* Problems to solve:
a) Return everything in the post about the hard morning at work from "Went to the" down to "things in perspective.", copied word for word.
b) Shorten the paragraph of the post about the hard morning at work that begins "Went to the grocery store" into a brief list that keeps its main facts.

* Supplied passage:

======

Trying to figure out how to right myself

Maybe I was ultra sensitive this morning because I was really, really sore, but as soon as I walked into the door at MM, things went to Hell.  The manager got on me about some stupid things.  I got upset to the point of tears.  She then went on to tell me that the newer people that they hired were more qualified than I was which is why I wasn’t getting the same number of hours.  Then, because I was upset and didn’t get a lot done that morning, she asked me why I wondered why I wasn’t getting the hours given that I spent 30 minutes that morning doing nothing.  I told her then that she had no right to say that because except for this morning, there is no question that when I’m there on the clock, I’m working.  I then asked to leave for the day as soon as the next prep person came in.

Went to the grocery store (Wal-Mart actually and got the willies going in there thinking of how horrible it was to work there) to pick up a few items we were out of and bought the makings for chicken noodle soup which I’ve been working on most of the day.  I’ve also spent time in the garden.  Both tasks are very therapeutic.  Nothing like the smell of chicken soup and dirt under your fingernails to put things in perspective.

======

* Source data:
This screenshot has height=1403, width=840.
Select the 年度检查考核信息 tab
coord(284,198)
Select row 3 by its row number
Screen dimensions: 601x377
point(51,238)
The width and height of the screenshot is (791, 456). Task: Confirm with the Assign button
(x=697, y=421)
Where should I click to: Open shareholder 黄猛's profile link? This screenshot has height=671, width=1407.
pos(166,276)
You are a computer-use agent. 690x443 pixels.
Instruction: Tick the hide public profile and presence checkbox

======

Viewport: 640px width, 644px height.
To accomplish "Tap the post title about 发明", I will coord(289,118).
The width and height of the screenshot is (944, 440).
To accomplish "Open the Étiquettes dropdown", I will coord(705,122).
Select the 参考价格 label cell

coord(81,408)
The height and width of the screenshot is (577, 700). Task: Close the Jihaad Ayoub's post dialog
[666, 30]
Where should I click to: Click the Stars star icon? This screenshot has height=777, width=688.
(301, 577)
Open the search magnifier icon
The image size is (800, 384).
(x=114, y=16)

======

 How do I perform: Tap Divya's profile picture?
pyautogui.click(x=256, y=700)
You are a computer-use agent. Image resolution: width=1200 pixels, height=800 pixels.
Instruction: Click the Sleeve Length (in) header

======

* Expected outputs:
a)
Went to the grocery store (Wal-Mart actually and got the willies going in there thinking of how horrible it was to work there) to pick up a few items we were out of and bought the makings for chicken noodle soup which I’ve been working on most of the day.  I’ve also spent time in the garden.  Both tasks are very therapeutic.  Nothing like the smell of chicken soup and dirt under your fingernails to put things in perspective.

b)
- Went to Wal-Mart to pick up a few items we were out of, and got the willies remembering how horrible it was to work there.
- Bought the makings for chicken noodle soup and have been working on it most of the day.
- Also spent time in the garden.
- Both tasks are very therapeutic and put things in perspective.